Being a good patriot, Danilo accepts the mission, especially since it means he gets to go back to Paris and to all the girls he knew there. Sonia spies him in the city first, though, and she follows him to Maxime’s. Now, Maxime’s was apparently one of the main targets of the Hays’ Office, and it’s where I became confused about the film’s status as a Code-era film. It’s all but explicitly a brothel, a Moulin Rouge with private “dining rooms” complete with beds and hired girls who are encouraged to get male patrons to drink. It’s not just a burlesque with dancing can-can girls. It’s an outright brothel, and into it walks proper, wealthy Sonia, and this is honestly where the film is its most fun.

Most of Lubitsch’s musical numbers up to this point have been single characters singing while stationary, sometimes to the camera directly like in the “Oh, that Mitzi” number in One Hour With You. Here, there’s actual dancing (mostly from the chorus girls) on a large floor. It goes even further in the later ball sequence that more fully involves our characters, but the dancing sequences in general are really delightful, full of energy, and just fun to watch. It’s in Maxime’s where the film embraces farce as Sonia introduces herself as Fifi to Danilo, just a new girl at Maxime’s, and she becomes playfully resistant to his charms. She flirts with other men while at Danilo’s table which angers him (an obvious irony the film doesn’t spend much time on but obviously understands). She resists going up to the private dining room, only going up because he steals her shoe (there has to be a Cinderella implication with that), and remarking on the look of Napoleon’s portrait on the wall just as he’s trying to make his final move. It angers him greatly, but she’s the only woman to have resisted him ever, it seems, and that sticks in him. It ruins his taste for other women completely.

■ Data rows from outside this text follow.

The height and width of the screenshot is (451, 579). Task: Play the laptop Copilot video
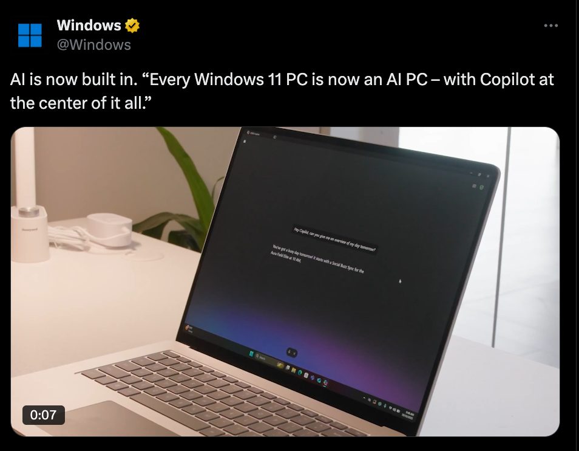pyautogui.click(x=285, y=281)
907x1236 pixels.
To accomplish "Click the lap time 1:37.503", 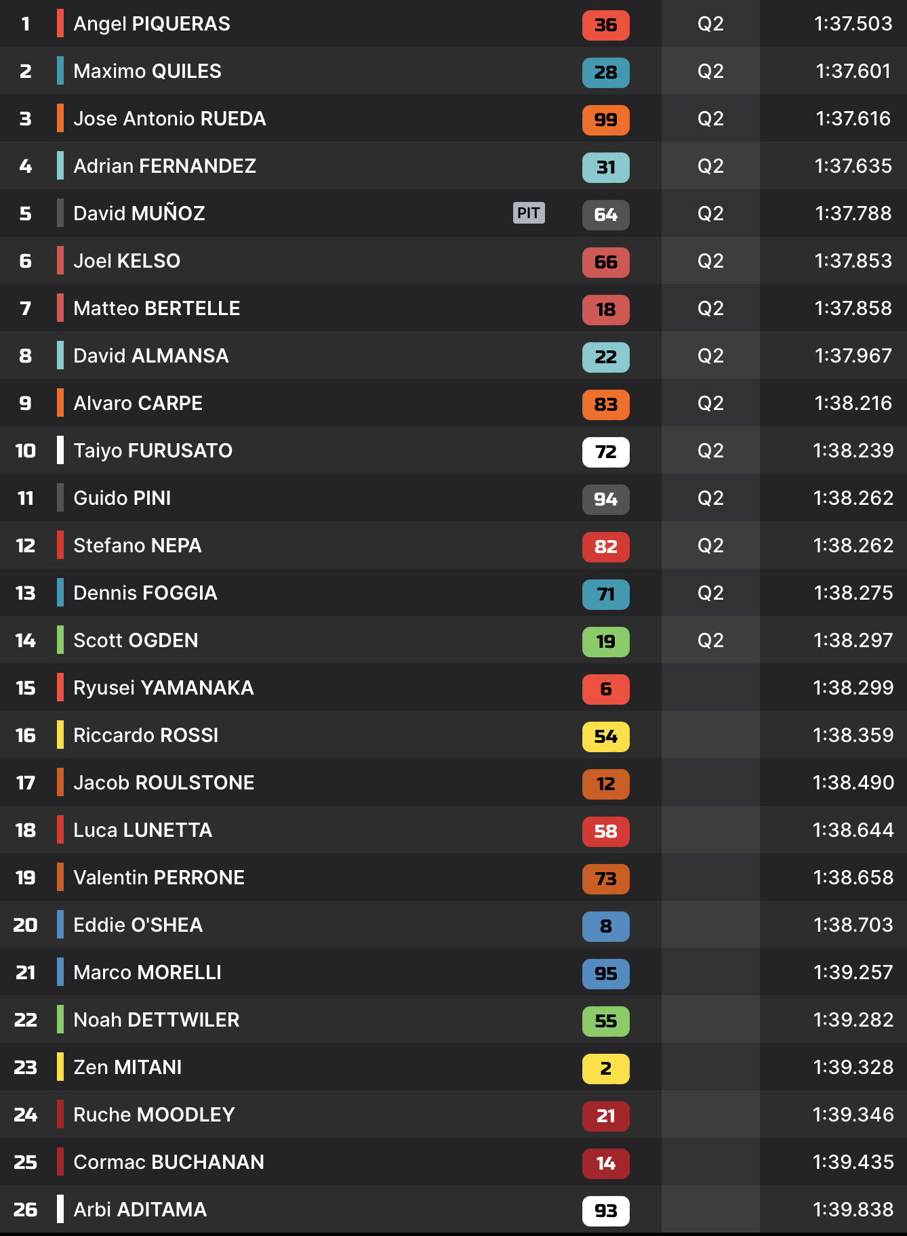I will click(x=853, y=24).
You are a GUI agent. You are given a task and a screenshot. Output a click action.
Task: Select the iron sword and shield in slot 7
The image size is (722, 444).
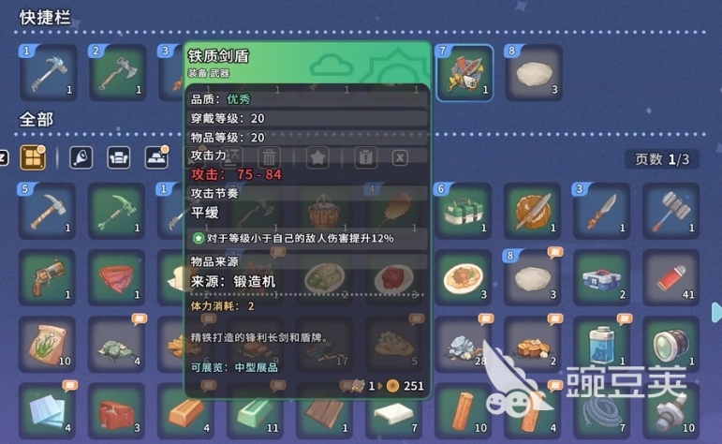464,73
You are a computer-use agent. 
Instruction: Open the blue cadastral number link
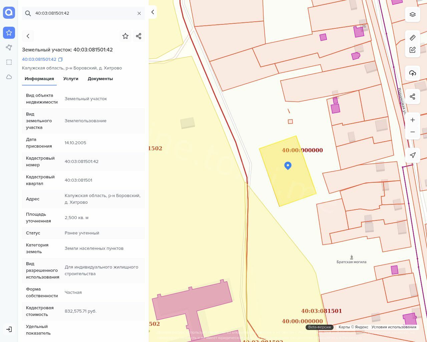tap(39, 59)
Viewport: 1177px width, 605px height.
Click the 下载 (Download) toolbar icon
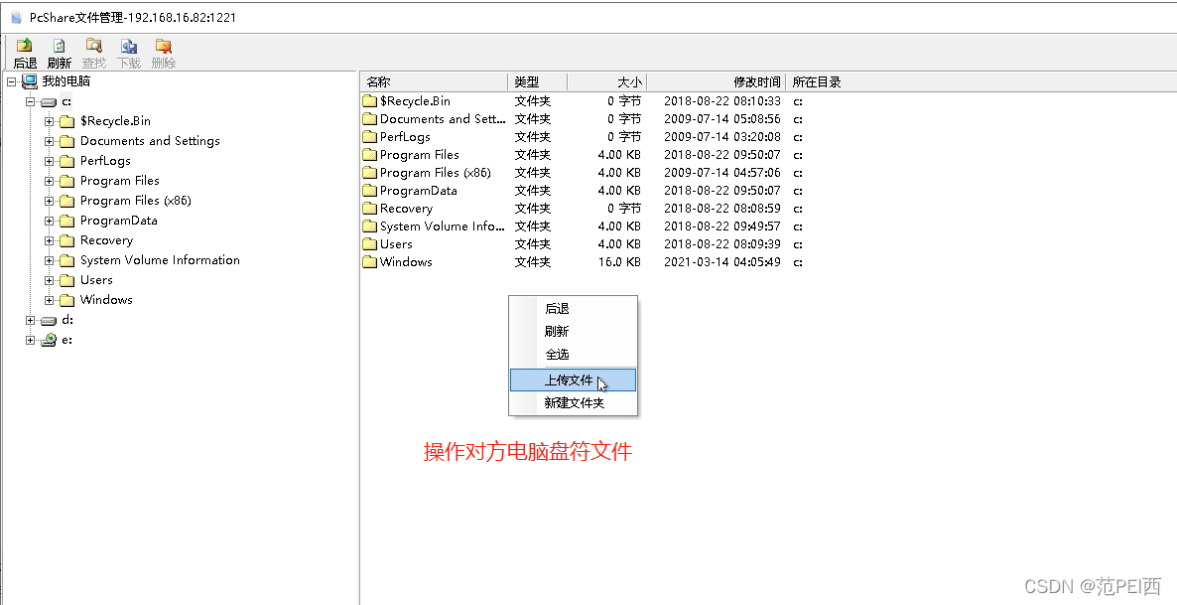128,46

There are comic events around getting Danilo to the ball, centered on the Marshovian’s ambassador’s, Popoff (Edward Everett Horton) effort to get him recovered from his bender and into the private room where he will introduce Sonia to Danilo for the first time (to his knowledge, of course). When she sees the change in him, she falls for him as well, until the truth is inevitably revealed and Danilo does the honorable thing, admitting to the truth of his mission. The finale involves a trial for treason and a ruse to keep Danilo and Sonia in a prison cell together until they fall in love, and it’s kind of adorable.

Really, it’s hard to do more than just describe what happens in a Lubitsch movie to try and mine out the reasons why I love them. The big dance numbers, the charismatic performances, the comic timing, and the light tone all combine together in such a unique way that it’s a challenge to do more than point at it and say, “Isn’t it grand?” Because it is grand, and it’s all about enjoying the moment. Now, that does have it’s limits of which, I think, Lubitsch hit them with the mixed up narrative in One Hour With You, but The Merry Widow rides that fine line between mild naughtiness and morality deftly here. It’s also interesting to compare this to Erich von Stroheim‘s version of the same operetta. I found it light and fun as well, but Erich von Stroheim simply did not have the same kind of comic touch that Lubitsch had. The silent version is nice and a bit fun. The early sound version is an infectious delight.

That it was a financial dud at the time is a disappointment, but at least the original version still exists to enjoy.